*WORK ITEM*
Any picture in the range stays out of the copy; retype exactly the lines from the one with "Instruction: Click the magnifier" to the end of the listing.

*RECORDS SUPPLIED*

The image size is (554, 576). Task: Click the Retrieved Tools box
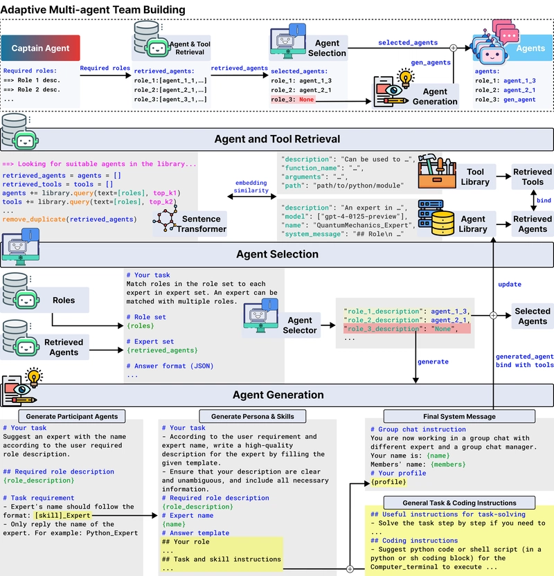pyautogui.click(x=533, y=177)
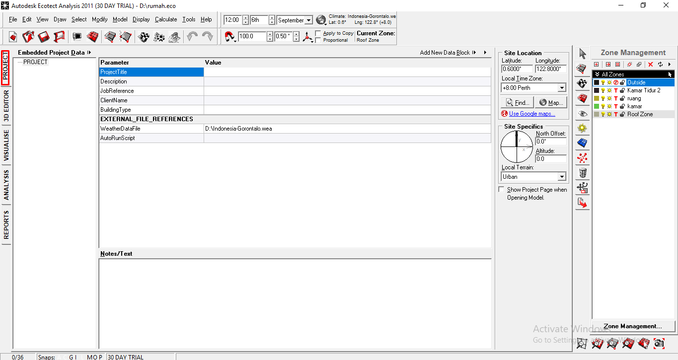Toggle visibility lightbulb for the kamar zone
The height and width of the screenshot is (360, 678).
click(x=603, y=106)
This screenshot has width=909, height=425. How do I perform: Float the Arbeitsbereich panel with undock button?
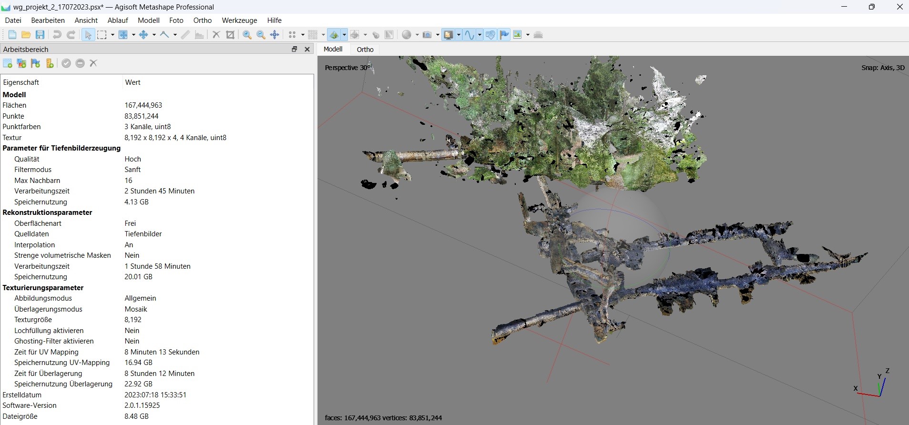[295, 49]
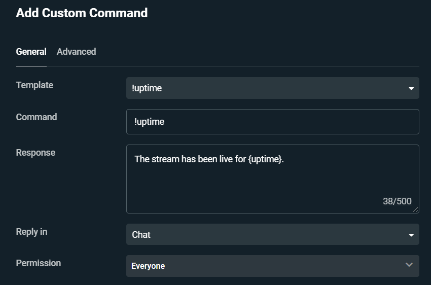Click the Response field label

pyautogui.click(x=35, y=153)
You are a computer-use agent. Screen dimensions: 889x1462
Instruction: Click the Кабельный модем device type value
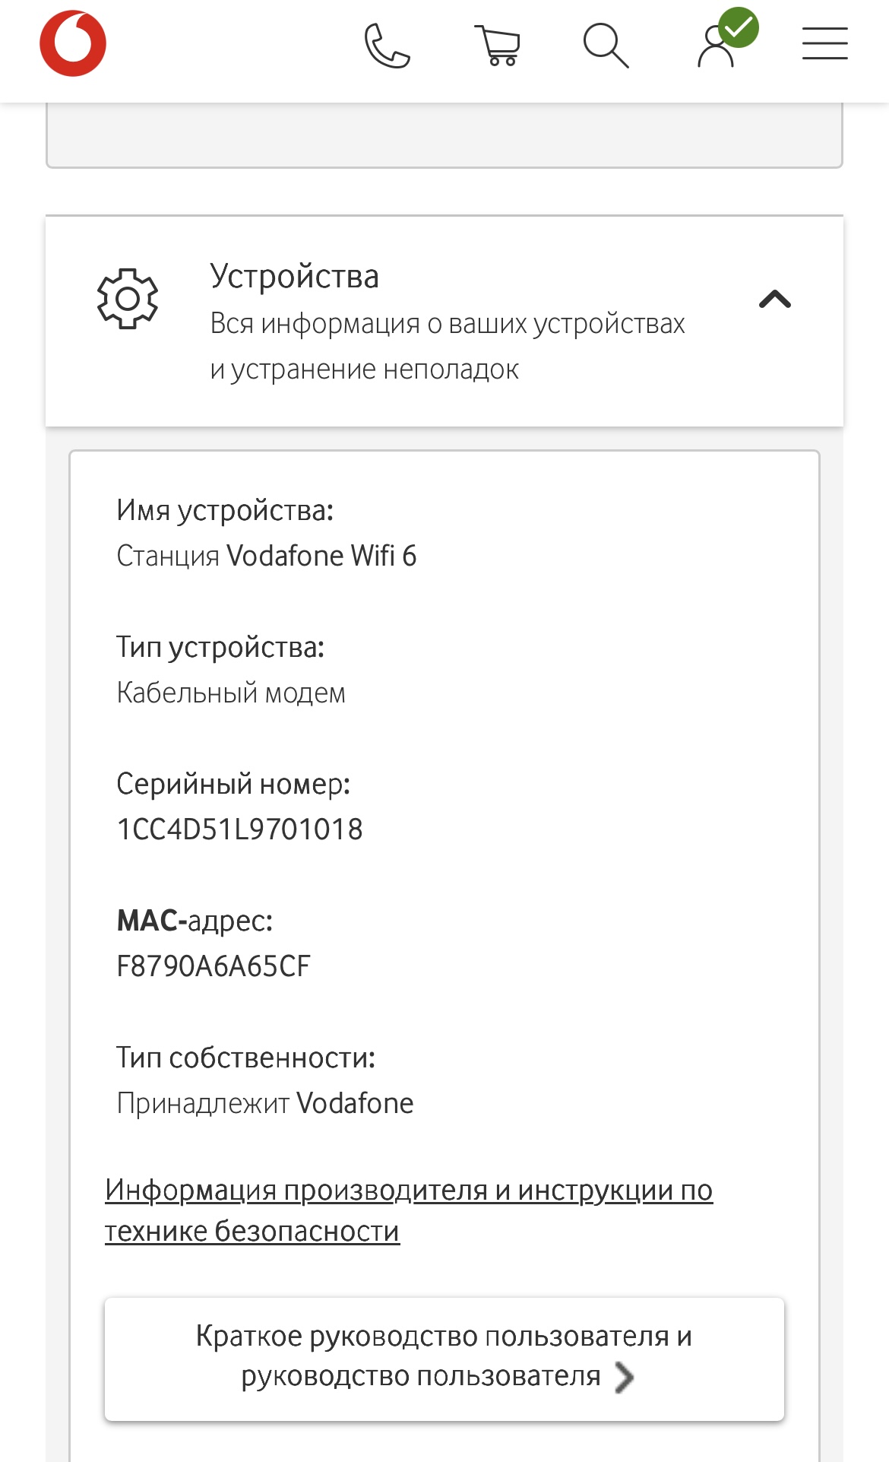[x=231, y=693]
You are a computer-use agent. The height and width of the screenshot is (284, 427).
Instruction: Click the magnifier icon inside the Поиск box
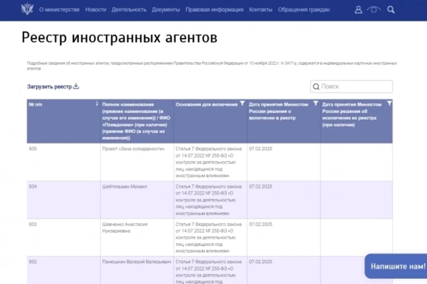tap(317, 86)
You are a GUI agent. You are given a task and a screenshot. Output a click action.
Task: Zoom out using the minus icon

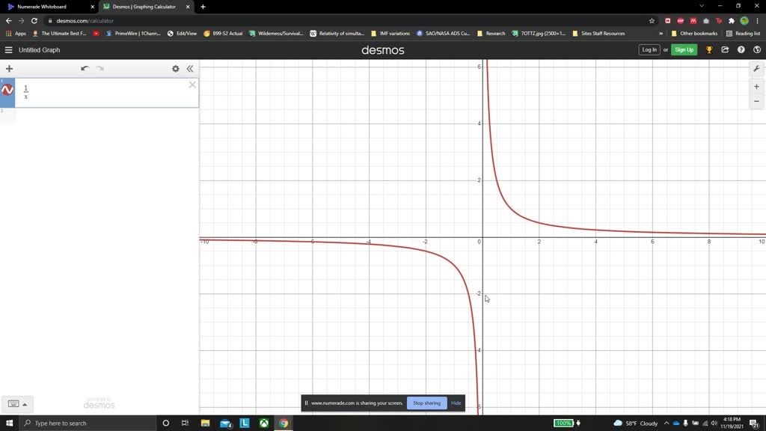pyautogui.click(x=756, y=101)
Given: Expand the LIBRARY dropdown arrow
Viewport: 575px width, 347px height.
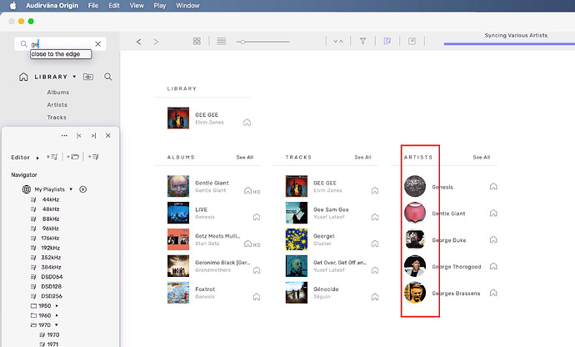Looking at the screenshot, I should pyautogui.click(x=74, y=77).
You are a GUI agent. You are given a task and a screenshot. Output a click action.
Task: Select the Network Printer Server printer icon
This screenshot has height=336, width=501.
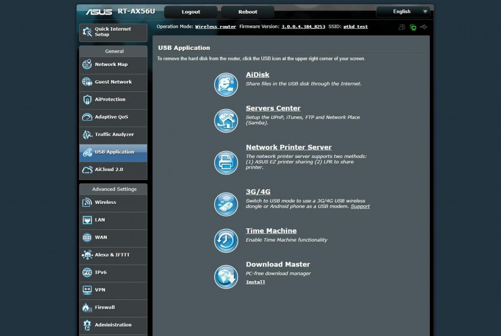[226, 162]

*EXERCISE ANSWER*
Instruction: Click the magnifier icon inside the Поиск box
tap(317, 86)
You are a GUI agent. You are given a task and a screenshot. Output a click action.
Task: Zoom out using the minus icon

pyautogui.click(x=756, y=101)
Given: Expand the LIBRARY dropdown arrow
Viewport: 575px width, 347px height.
Looking at the screenshot, I should pyautogui.click(x=74, y=77).
You are a GUI agent. You are given a task and a screenshot. Output a click action.
Task: Select the Network Printer Server printer icon
This screenshot has height=336, width=501.
[226, 162]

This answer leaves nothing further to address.